### The problem
A word-for-word restatement of all the records is the required answer.

### Data supplied
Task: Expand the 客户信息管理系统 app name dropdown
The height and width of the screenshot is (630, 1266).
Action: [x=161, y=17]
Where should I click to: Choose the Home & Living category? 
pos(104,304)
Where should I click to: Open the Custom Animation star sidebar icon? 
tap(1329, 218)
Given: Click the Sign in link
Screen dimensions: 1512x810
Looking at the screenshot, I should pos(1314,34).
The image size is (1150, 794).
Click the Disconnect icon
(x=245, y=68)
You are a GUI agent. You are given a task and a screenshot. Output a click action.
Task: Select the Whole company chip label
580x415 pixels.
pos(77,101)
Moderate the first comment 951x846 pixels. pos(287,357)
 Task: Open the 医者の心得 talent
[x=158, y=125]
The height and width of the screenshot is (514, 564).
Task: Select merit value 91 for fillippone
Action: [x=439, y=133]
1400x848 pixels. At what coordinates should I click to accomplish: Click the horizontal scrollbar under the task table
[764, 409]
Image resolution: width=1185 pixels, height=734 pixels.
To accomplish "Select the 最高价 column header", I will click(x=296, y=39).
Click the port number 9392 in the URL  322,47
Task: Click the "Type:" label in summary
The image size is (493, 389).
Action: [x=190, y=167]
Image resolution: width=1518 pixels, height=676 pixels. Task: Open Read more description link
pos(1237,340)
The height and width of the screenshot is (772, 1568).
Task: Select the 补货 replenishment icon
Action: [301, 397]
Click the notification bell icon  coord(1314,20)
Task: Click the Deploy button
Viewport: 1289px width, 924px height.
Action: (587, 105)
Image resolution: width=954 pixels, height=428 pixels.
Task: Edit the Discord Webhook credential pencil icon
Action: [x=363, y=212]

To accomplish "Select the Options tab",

### Result of the exercise
Task: Expand the 客户信息管理系统 app name dropdown
The height and width of the screenshot is (630, 1266).
Action: [x=161, y=17]
Where should I click to: Choose the Home & Living category? 
pos(104,304)
Where should I click to: Open the Custom Animation star sidebar icon? 
tap(1329, 218)
Given: Click the Sign in link
Screen dimensions: 1512x810
Looking at the screenshot, I should pos(1314,34).
The image size is (1150, 794).
Click the Disconnect icon
(x=245, y=68)
You are a GUI agent. You are given a task and a screenshot. Output a click action.
Task: Select the Whole company chip label
580x415 pixels.
pos(77,101)
Moderate the first comment 951x846 pixels. pos(287,357)
 Task: Open the 医者の心得 talent
[x=158, y=125]
The height and width of the screenshot is (514, 564).
Task: Select merit value 91 for fillippone
Action: [x=439, y=133]
1400x848 pixels. At what coordinates should I click to accomplish: Click the horizontal scrollbar under the task table
[764, 409]
Image resolution: width=1185 pixels, height=734 pixels.
To accomplish "Select the 最高价 column header", I will click(x=296, y=39).
Click the port number 9392 in the URL  322,47
Task: Click the "Type:" label in summary
The image size is (493, 389).
Action: [x=190, y=167]
Image resolution: width=1518 pixels, height=676 pixels. Task: Open Read more description link
pos(1237,340)
The height and width of the screenshot is (772, 1568).
Task: Select the 补货 replenishment icon
Action: [301, 397]
Click the notification bell icon  coord(1314,20)
Task: Click the Deploy button
Viewport: 1289px width, 924px height.
Action: (587, 105)
Image resolution: width=954 pixels, height=428 pixels.
Task: Edit the Discord Webhook credential pencil icon
Action: [x=363, y=212]

To accomplish "Select the Options tab",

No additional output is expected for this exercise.